The studies reported here have focused on MYC and its role in regulating gene expression via binding to TESs. However, it is clear from our analyses that the chromatin epigenetic landscape is associated with and modified accordingly by many factors other than MYC/MAX (Figures 4I and 6D–I). Precisely how these and the modifications they impart influence gene expression, contribute to or modify MYC/MAX DNA binding, and further enable DNA looping and contact with TSSs and enhancers will require individualized attention.

4. Experimental Section

Computational methods

ChIPseq, DNaseseq, ATACseq, ChIA‐PET, and RNAseq datasets utilized in this study were obtained from the ENCODE or GEO databases. A complete list of all metadata employed in the current study can be found in Table S1 (Supporting Information).

All alignments were performed using GRCh38, mm10, and dm6 as the reference sequences for human, mouse, and D. melanogaster genomes, respectively. The “gencode.vM21.primary_assembly.annotation_UCSC_names.gtf” (EMCODE accession: ENCSR884DHJ) and “gencode.v29.primary_assembly.annotation_UCSC_names.gtf” (ENCODE accession: ENCSR884DHJ) annotation files[ 39 ] were used as the reference annotations for mouse and human, respectively.

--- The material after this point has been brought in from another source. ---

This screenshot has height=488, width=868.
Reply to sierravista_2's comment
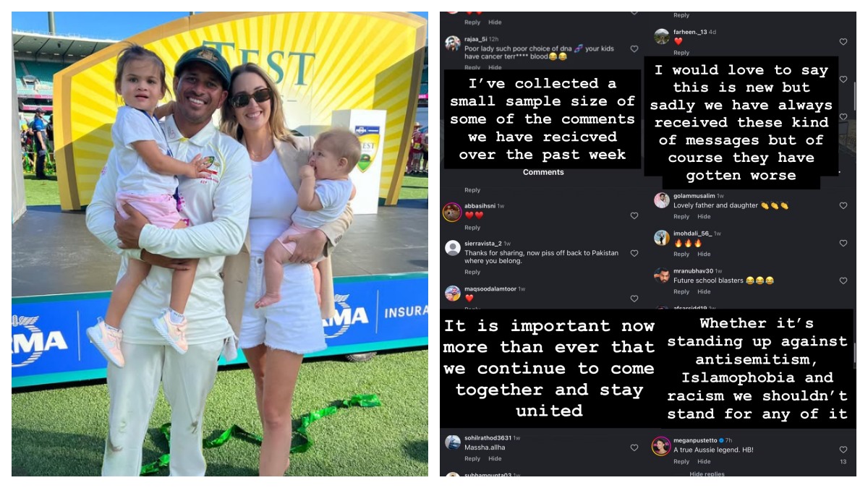[472, 272]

For the ENCODE ChIPseq datasets, the IDR (Irreproducible Discovery Rate) thresholded peaks provided by ENCODE were directly used as the processed data. For GEO ChIPseq datasets, fastq files were downloaded from the NCBI SRA (Sequence Read Archive) database. Subsequently, these files were analyzed using the ENCODE Transcription Factor and Histone ChIPseq processing pipeline (ENCODE‐DCC/chip‐seq‐pipeline2‐2.2.0),[ 40 ] which incorporates the ENCODE integrative analysis approach.[ 8a ] ChIPseq data for MYCN was obtained from the ReMap2022 database (https://remap2022.univ‐amu.fr/target_page/MYCN:9606).

ChIP peak annotation was performed using the ChIPpeakAnno package (version 3.6.5) in the R/Bioconductor environment. IDR thresholded peaks, obtained in the “narrowPeak” format, were subjected to further analysis. To prepare IDR thresholded peaks for annotation, they were transformed from the “narrowPeak” format into GrangesList forms. The transformed peaks served as the input data for the subsequent annotation process. The annotatePeakInBatch function used the transformed GrangesList forms of ChIPseq peaks as input and assigned functional annotations to each peak based on its genomic coordinates. In this analysis, the binding regions for all genes of interest were defined as ±2.5 kb (±1 kb for D. melanogaster) relative to each transcript's TSS or TES. To annotate the ChIP peaks, the appropriate AnnotationData for the respective organisms was utilized. For human data, the TxDb.Hsapiens.UCSC.hg38.The knownGene(3.15.0) database was used. For mouse data, the TxDb.Mmusculus.UCSC.mm10.knownGene(3.10.0) database was employed and for D. melanogaster, the TxDb.Dmelanogaster.UCSC.dm6.ensGene database was utilized.

For ENCODE RNAseq datasets, gene quantification files available from the ENCODE website were directly utilized as the processed data. For GEO RNAseq datasets, raw FASTQ files were downloaded from the NCBI SRA database and analyzed using the nf‐core‐rnaseq‐3.4 pipeline. Most of the RNAseq results in our study were derived from ENCODE datasets, which incorporate spike‐in controls to ensure accurate normalization, correct for per‐cell mRNA differences, and enable robust cross‐sample comparisons. For GEO‐derived RNAseq data lacking such controls, we applied the DESeq2 normalization method instead.[ 41 ]

For gene set over‐representation analyses, gene sets were obtained using the R package msigdbr (version 7.5.1) and subsequently refined to include sets categorized as “C5: Gene Ontology resource (GO)”. The R package ClusterProfiler (version 4.10.0) from Bioconductor[ 42 ] was employed to conduct over‐representation analysis using the enrichGO function, with a filter applied to retain results featuring adjusted p‐values <0.05.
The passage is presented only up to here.